INSTRUCTIONS TO FOLLOW ::
The line containing "The width and" marks the start; extract exactly from it through the last line of the entries, and omit any pictures.

*** DATA SUPPLIED Section Begins ***

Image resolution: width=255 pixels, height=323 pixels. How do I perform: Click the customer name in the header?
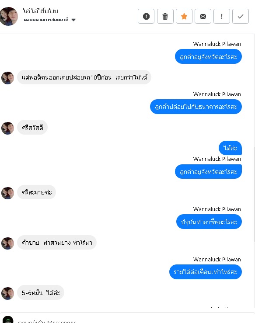pyautogui.click(x=41, y=11)
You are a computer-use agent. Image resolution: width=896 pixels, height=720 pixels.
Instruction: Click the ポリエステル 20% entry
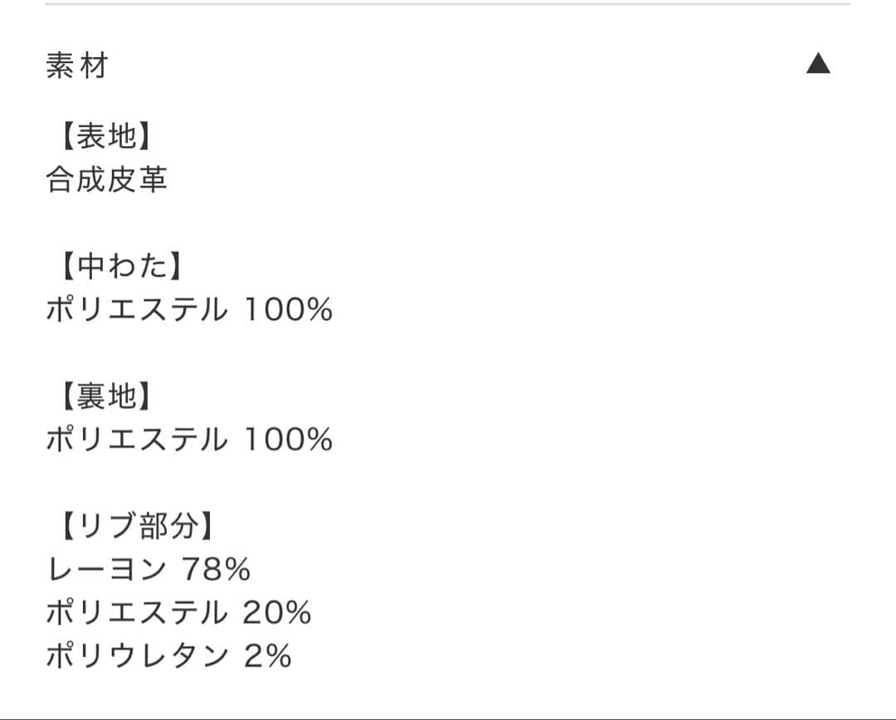click(x=177, y=614)
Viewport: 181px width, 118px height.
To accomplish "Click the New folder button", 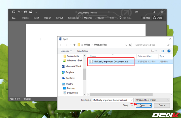I will [83, 51].
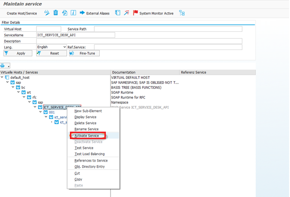The image size is (290, 197).
Task: Collapse the srt tree node
Action: coord(19,92)
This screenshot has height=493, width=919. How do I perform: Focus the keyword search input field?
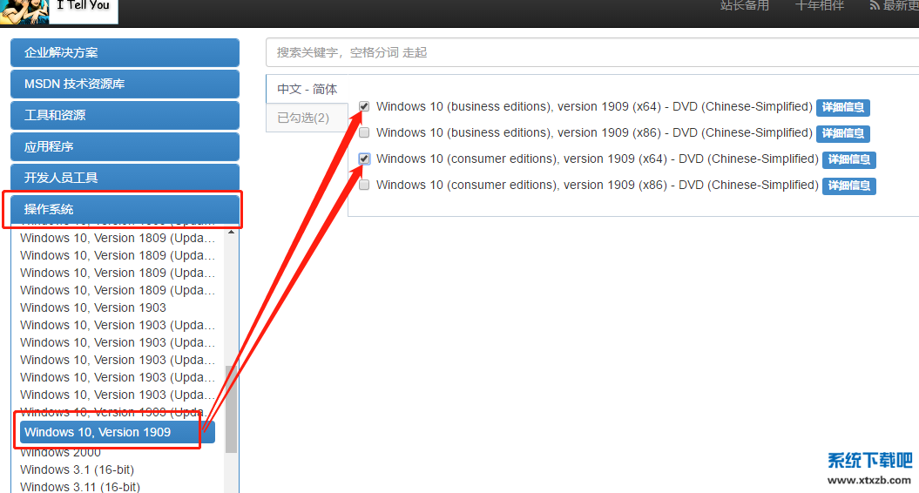point(592,52)
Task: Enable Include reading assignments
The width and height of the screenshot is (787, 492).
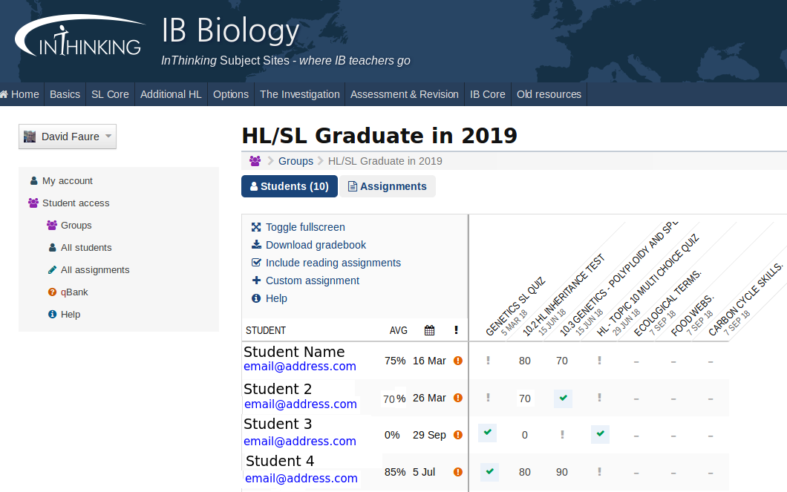Action: [x=333, y=263]
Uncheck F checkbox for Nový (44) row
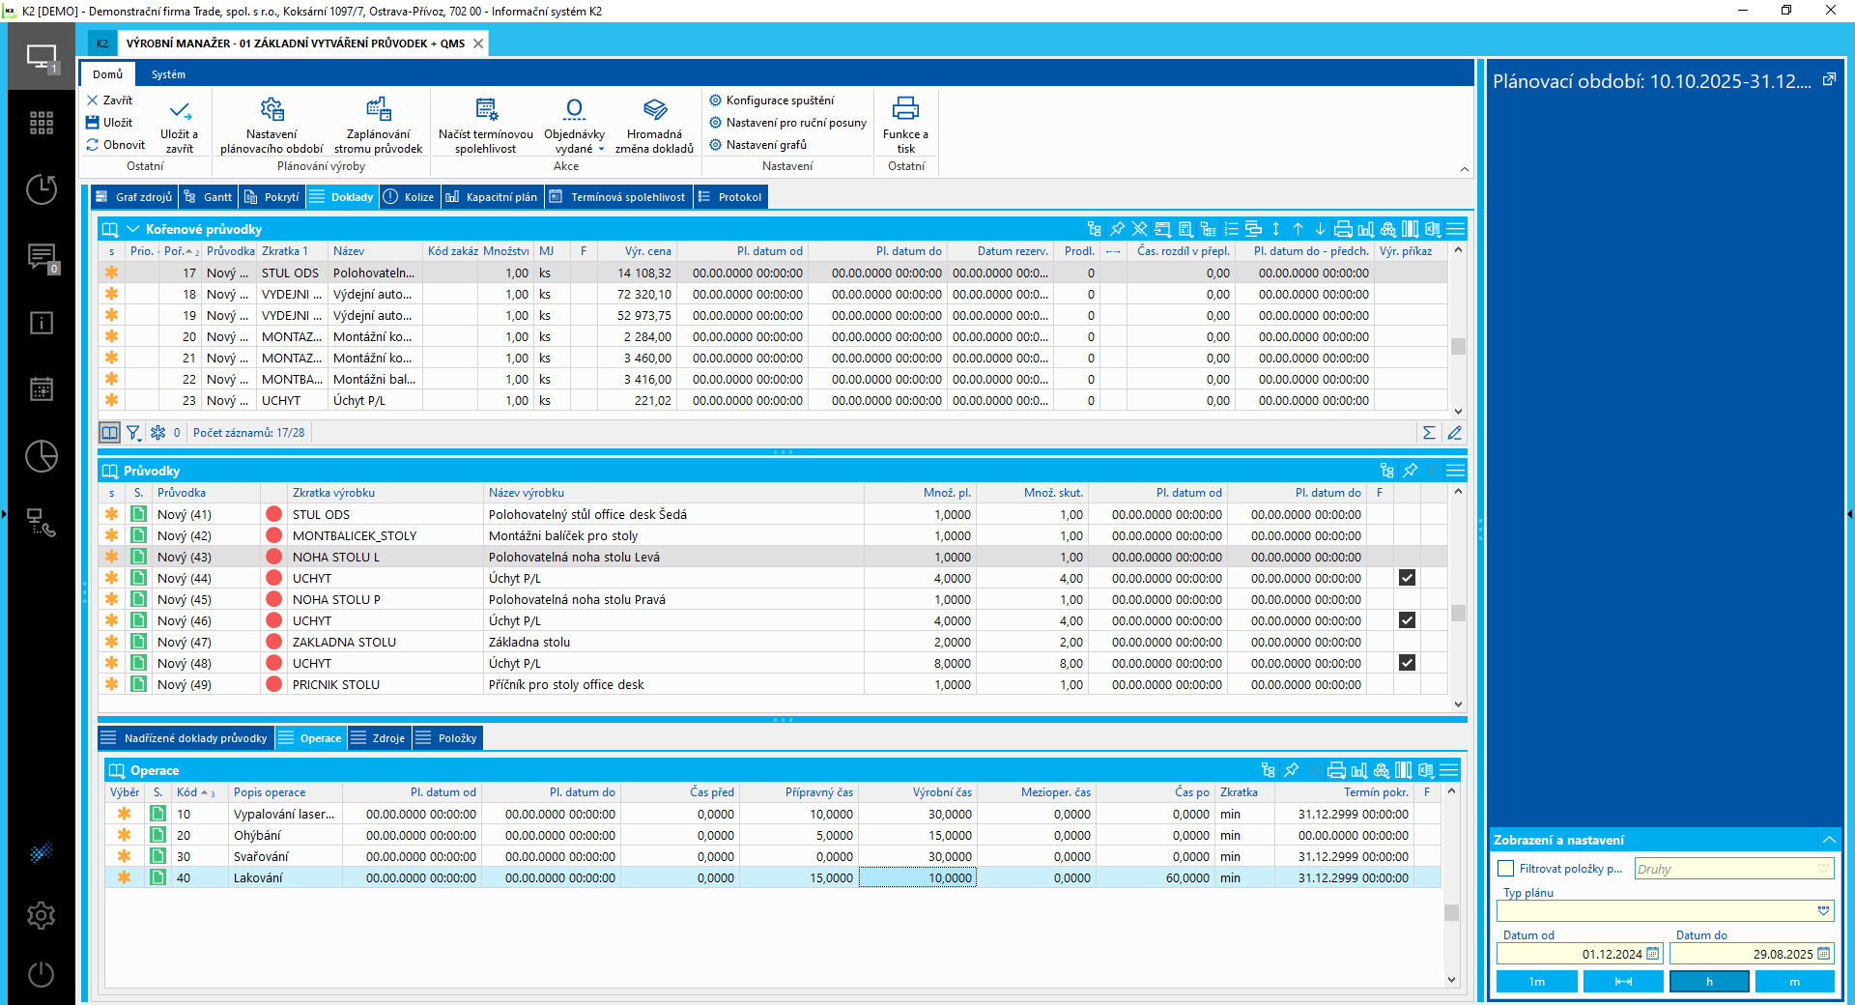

*** DATA SUPPLIED Section Ends ***

ANSWER SPACE ::
The width and height of the screenshot is (787, 492).
Action: [x=333, y=263]
Uncheck F checkbox for Nový (44) row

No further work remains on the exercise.